We follow the law as declared in Gooch v. Motors Insurance Co., supra, an opinion by our court which states on page 609 of 312 S.W.2d:

"* * * One who can read and does not read is foreclosed by his own negligence, and while law affords everyone a reasonable protection against fraud in dealing, it is not an indulgent guardian which can go to romantic length of giving protection against consequences of indolence, folly or careless indifference to ordinary and accessible means of information. Dickinson v. Bankers Life & Casualty Co., Mo.App., 283 S.W.2d 658."
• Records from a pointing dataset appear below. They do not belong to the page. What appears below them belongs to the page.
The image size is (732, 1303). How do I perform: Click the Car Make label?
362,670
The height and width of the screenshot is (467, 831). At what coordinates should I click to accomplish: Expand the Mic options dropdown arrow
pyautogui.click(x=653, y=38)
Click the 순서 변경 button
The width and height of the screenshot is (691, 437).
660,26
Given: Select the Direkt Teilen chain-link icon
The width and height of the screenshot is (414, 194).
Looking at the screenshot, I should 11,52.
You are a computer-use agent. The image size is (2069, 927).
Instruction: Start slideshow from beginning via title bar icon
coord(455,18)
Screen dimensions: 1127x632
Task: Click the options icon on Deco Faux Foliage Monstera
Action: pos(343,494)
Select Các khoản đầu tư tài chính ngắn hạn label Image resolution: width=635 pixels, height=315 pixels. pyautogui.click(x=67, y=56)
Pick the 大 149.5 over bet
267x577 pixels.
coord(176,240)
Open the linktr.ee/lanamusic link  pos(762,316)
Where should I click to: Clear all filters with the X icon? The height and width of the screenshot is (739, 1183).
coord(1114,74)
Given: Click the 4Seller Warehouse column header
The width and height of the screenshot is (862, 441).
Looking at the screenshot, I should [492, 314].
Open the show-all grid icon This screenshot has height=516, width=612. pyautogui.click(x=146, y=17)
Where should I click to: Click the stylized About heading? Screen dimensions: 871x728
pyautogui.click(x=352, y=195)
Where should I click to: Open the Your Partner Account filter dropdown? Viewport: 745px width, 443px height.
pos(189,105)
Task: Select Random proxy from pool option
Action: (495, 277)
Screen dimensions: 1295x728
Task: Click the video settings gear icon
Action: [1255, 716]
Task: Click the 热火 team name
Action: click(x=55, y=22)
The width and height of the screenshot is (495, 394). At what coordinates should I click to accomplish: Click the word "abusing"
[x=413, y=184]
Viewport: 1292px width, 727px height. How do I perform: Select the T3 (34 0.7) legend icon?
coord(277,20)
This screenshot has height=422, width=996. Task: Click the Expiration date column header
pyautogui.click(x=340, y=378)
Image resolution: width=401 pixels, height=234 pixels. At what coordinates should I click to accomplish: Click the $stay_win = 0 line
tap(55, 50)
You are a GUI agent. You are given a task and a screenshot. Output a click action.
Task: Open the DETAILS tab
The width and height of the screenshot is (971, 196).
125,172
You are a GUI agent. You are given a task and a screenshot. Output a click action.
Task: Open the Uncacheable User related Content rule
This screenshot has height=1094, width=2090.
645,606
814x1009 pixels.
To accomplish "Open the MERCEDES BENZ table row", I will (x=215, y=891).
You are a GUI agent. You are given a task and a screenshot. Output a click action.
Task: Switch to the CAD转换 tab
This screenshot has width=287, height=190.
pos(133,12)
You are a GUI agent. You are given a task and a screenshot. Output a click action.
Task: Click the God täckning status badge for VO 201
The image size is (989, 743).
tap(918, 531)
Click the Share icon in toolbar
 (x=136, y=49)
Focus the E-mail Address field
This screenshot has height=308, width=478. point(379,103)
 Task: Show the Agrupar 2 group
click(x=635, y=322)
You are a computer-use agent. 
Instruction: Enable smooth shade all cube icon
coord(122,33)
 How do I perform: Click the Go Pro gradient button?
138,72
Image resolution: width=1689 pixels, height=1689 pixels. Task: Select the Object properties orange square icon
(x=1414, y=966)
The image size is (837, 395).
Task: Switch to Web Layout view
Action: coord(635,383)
Respondent relies strongly on the opinion in Voss v. American Mutual Liability Insurance Co., Mo.App., 341 S.W.2d 270. On page 277 [7], the court states:

"In support of its argument that plaintiff was bound by the answers in the application, that they were misrepresentations, and that any policy issued on them would have been void ab initio, defendant cites and discusses several cases involving applications or policies, principally Minich v. M. F. A. Mutual Ins. Co., Mo.App., 325 S.W.2d 56; Zielinski et al. v. General American Life Ins. Co., Mo.App., 96 S.W.2d 1059; Dickinson v. Bankers Life & Cas. Co., supra; and Halbrook v. Atlas Life Ins. Co., supra [Mo.App., 234 S.W.2d 628]. All of these cases *455 are distinguishable on the facts. None of them involved a factual situation where the applicant, as here, claimed that he had given the true information to the agent, and that he had signed the application without reading it or was aware that the agent, through fraud or mistake, had inserted answers which were misstatements. Most of those cases recognize the rule that `* * * Absent fraud or mistake one is bound by his written contract and an application as an offer is contractual in nature.' Minich v. M. F. A. Mutual Ins. Co., supra, 325 S.W.2d loc. cit. page 57, by which is meant, of course, fraud or mistake on the part of the insurer or its agent."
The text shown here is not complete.